Il problema, per gli omeopatici, è che un certo signor Avogadro disse, tanti anni fa, delle cose sensate: in 100ml di acqua pura ci sono, circa, 3x10^24 (3 milioni di miliardi di miliardi) molecole di acqua e osservando le molecole di acqua “originaria”, già a 12CH, quelle residue dell’acqua dei primi 100ml usati sono circa 3! A 13CH le molecole originarie sono 0,03, a 15CH praticamente NON ci sono più molecole dell’acqua originaria. In soldoni, per trovare 3 molecole di un prodotto in una soluzione solamente 14CH (ben lontano dal 24CH) dovrei bermi circa 1000 litri di acqua, che sete!
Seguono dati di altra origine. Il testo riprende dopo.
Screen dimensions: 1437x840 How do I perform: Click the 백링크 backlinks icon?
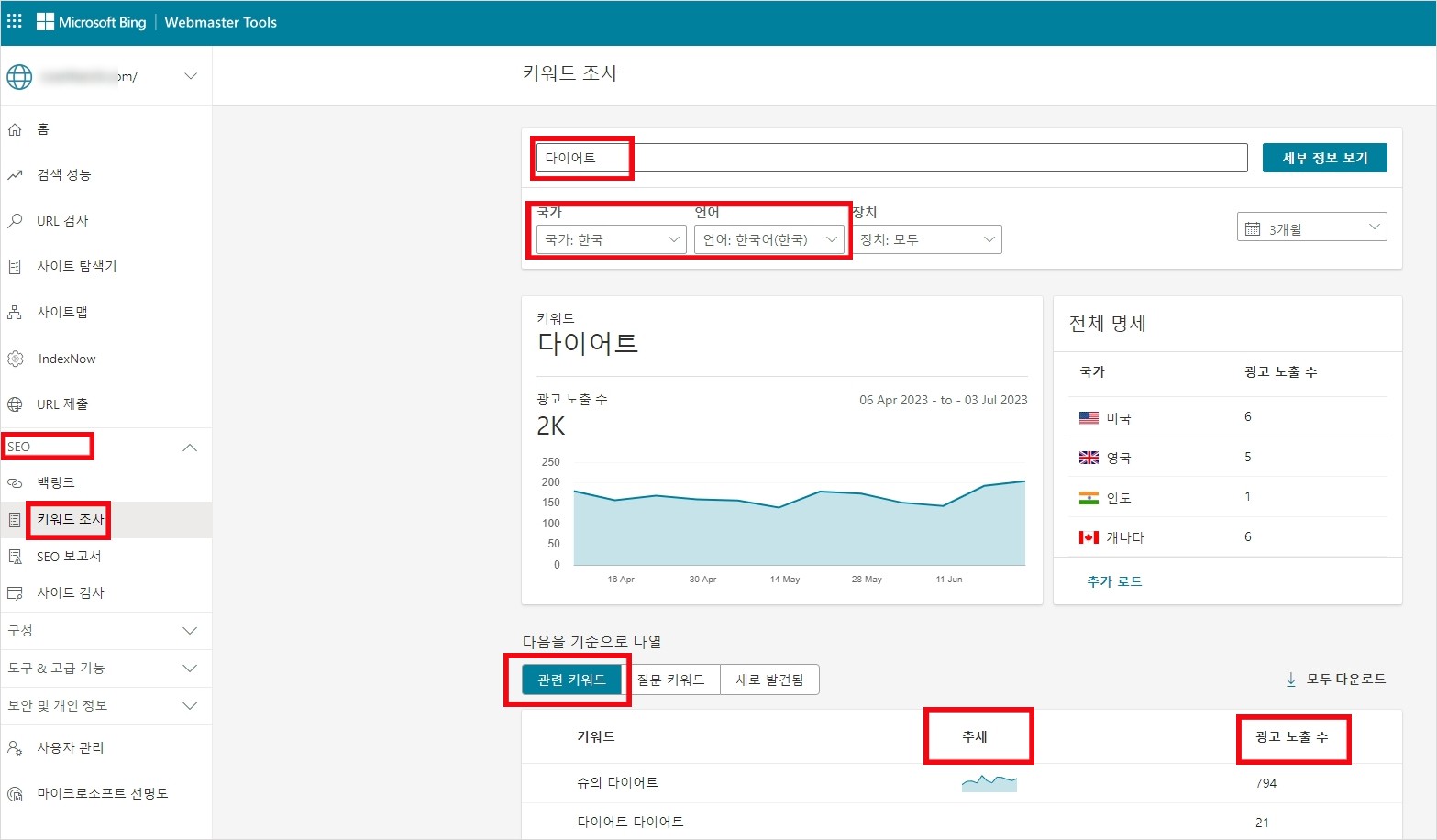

E allora, perché la cosa dovrebbe funzionare? Ma perché, è ovvio, l’acqua ha una memoria, ovvero si “ricorda” dei principi attivi con cui è entrata in contatto e quindi è in grado di svolgere una funzione attiva nei confronti della malattia. Tralasciando il fatto che NESSUNO ha mai dimostrato scientificamente questa teoria (anzi, c’è gente che ha pure barato, vedasi Benveniste), viene da chiedersi: perché l’acqua dovrebbe ricordarsi solamente dei principi attivi "positivi" con cui è venuta in contatto e non per esempio i veleni? A questo punto converrebbe chiudere tutti i depuratori presenti sulla terra!
Basta un poco di zucchero e la pillola va giù
Finita qui? Ovviamente no. Uno dei prodotti di punta dell’industria omeopatica (già, non solo le case farmaceutiche sono industrie, pure quelle omeopatiche fanno vagonate di soldi, per di più sul nulla) sono i mitici zuccherini omeopatici, ottenuti spruzzando delle palline di zucchero con l’acqua (che tale è) omeopaticizzata, lasciati evaporare (e quindi NON c’è nemmeno più l’acqua) e venduti come prodotti medicali. Lo zuccherino, d’altro canto, viene venduto a cifre tali che verrebbe voglia di mandarne giù a chili per poter giustificare il rapporto costi/benefici.
I medici omeopati
Ovviamente c’è anche il capitolo dei medici laureati che si “specializzano” in medicina (?) omeopatica, giustificando la cosa come complementare alla medicina tradizionale (allopatica) e chiedono che la loro “scienza” venga riconosciuta, ovviamente, dall’SSN e di fatto rimborsata. Ovvio che, leggendo certe teorie (1), viene la pelle d’oca, ovvero curare l’esposizione da radiazioni con preparati leggermente (e abbiamo visto cosa significa) radioattivi. A questo punto preferisco bermi un bel bicchiere di lambrusco!
Una delle voci a sostegno dell’omeopatia è che “tanto cosa vuoi che faccia male”, quando poi succedono certe cose (2) viene da chiedersi se sia giusto affidarsi a dello zucchero per risolvere dei gravi problemi di salute e quanta responsabilità abbiamo noi genitori sulla salute dei nostri figli.
Vi lascio con un motto di Mark Twain: “Una influenza passa in sette giorni senza prendere nulla, in una settimana con i medicinali”. E non conosceva ancora l’omeopatia!!!